In the class using the adaptor, do this:
<syntaxhighlight lang="cpp-qt">
new MyAdaptor(this);
QDBusConnection::sessionBus().registerObject("/<object-path>", this,
                                             QDBusConnection::ExportAdaptors);
</code>
 
Things to notice:
* MyAdaptor is not exported. This is a private class and the .h file should be a _p.h as well.
* There's no need to mark the signals in the adaptor as Q_SCRIPTABLE. The same goes for the slots and properties in the adaptor
* The "setAutoRelaySignals" function just connects all signals in "parent" to the signals of the same name and arguments in the adaptor.
* There's no need to store the adaptor pointer, it'll be deleted automatically when needed. Therefore, do not delete it and, especially, do '''not''' reparent it.
* You can create more adaptors later, if you need. There's no need to re-register the object.
 
===DCOP Transactions===
DCOP had the capability of doing transactions: that is, delay the reply from a called method until later on. QtDBus has the same functionality, under a different name.
 
Unlike DCOP, with QtDBus, you need to declare that your class may want to do transactions. For that, you must make your object derive from {{qt|QDBusContext}} as well as from your your normal inheritance. This will provide you with a few extra methods in your class. You will want to call setDelayedReply to notify QtDBus that the reply will come at a later point in time. You also want to keep the original connection object and message so as to be able to send the proper reply on the proper connection.
 
Sample DCOP code:
<code cpp-qt>
class MyClass: public QObject, public DCOPObject
{
    DCOPTransaction *xact;
    DCOPClient *client;
 
k_dcop:
    QString myMethod(const QString &arg1)
    {
        client = callingDcopClient();
        xact = client->beginTransaction();
        QTimer::singleShot(0, this, SLOT(processLater());
        return QString();       // reply will be ignored
    }
 
public Q_SLOTS:
    void processLater()
    {
        QByteArray replyData;
        QDataStream stream(&replyData, QIODevice::WriteOnly);
        stream << QString(QLatin1String("foo"));
        client->endTransaction(xact, "QString", replyData);
    }
};
</code>
 
The equivalent code with QtDBus would be:
<syntaxhighlight lang="cpp-qt">
class MyClass: public QObject, private QDBusContext
{
    QDBusMessage reply;
    QDBusConnection connection;
 
public Q_SLOTS:
    Q_SCRIPTABLE QString myMethod(const QString &arg1)
    {
        // connection(), message() and setDelayedReply() 

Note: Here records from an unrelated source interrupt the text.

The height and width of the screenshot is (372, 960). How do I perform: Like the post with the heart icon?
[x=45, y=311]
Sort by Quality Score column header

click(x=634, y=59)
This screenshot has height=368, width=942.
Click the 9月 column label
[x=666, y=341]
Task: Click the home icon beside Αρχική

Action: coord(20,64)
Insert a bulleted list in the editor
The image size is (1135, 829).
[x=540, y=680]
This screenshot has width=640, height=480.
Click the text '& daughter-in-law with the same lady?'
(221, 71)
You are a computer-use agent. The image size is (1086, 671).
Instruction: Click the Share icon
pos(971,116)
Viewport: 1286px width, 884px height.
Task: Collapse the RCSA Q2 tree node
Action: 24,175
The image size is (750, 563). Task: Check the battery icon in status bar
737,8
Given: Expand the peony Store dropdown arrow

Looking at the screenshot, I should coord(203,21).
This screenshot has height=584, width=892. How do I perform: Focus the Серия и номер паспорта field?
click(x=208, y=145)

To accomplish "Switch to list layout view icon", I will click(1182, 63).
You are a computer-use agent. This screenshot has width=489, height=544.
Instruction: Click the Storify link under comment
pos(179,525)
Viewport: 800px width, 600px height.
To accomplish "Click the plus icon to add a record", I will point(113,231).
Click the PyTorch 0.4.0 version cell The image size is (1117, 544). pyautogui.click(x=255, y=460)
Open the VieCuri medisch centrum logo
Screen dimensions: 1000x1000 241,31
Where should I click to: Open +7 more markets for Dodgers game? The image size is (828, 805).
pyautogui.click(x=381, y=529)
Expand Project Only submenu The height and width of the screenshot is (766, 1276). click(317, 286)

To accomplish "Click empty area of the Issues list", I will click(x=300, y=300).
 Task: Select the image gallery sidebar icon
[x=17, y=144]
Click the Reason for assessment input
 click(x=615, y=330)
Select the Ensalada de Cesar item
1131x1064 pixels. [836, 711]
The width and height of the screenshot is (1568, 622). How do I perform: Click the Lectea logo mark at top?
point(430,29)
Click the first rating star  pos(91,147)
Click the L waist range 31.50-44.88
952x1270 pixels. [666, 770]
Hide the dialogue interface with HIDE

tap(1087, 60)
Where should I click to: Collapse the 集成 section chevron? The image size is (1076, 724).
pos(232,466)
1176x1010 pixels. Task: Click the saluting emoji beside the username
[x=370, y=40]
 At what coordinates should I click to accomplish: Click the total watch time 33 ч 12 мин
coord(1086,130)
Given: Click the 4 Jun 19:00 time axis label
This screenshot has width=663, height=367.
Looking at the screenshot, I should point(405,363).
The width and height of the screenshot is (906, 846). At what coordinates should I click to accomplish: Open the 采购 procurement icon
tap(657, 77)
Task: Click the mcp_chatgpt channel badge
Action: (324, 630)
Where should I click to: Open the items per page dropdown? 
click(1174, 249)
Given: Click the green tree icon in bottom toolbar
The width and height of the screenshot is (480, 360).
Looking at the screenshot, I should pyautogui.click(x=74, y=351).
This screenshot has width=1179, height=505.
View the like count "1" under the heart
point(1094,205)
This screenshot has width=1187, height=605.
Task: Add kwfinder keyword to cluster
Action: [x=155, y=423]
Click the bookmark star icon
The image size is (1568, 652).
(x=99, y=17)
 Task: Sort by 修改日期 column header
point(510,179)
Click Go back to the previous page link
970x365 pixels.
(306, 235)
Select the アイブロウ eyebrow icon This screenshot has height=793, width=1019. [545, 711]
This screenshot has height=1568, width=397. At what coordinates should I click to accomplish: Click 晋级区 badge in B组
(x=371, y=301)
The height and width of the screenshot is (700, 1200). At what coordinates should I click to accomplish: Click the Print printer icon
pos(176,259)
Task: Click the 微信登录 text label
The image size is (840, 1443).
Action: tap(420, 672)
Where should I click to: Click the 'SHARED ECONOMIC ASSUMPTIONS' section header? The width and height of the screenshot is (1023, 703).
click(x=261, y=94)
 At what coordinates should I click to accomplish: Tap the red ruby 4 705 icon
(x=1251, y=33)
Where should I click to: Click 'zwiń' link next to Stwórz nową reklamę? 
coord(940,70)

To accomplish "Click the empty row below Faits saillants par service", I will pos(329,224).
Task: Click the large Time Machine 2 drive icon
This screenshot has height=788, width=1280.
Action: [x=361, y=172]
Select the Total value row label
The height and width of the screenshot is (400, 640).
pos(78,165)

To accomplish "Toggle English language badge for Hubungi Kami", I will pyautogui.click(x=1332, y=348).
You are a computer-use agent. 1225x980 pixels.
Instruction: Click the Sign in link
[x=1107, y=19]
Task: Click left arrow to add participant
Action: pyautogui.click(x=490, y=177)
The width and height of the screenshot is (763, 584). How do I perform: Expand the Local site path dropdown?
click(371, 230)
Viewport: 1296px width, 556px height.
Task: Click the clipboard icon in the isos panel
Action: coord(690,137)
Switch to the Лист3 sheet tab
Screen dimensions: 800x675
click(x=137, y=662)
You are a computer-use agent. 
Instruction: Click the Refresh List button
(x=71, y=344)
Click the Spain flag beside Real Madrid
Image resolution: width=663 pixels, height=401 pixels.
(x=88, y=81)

        // come from QDBusContext
        connection = connection();
        reply = QDBusMessage::createReply(message());
        setDelayedReply(true);
        QTimer::singleShot(0, this, SLOT(processLater());
        return QString();       // reply will be ignored
    }
 
    void processLater()
    {
        reply << QString::fromLatin1("foo");
        connection.send(reply);
    }
};
</code>
 
==Caveats when porting==
 
* You cannot pass "long" arguments, so remember to cast any WId parameters to qlonglong.
* KDED object paths should start with "/modules/" (i.e., /modules/kssld, /modules/favicons, etc.)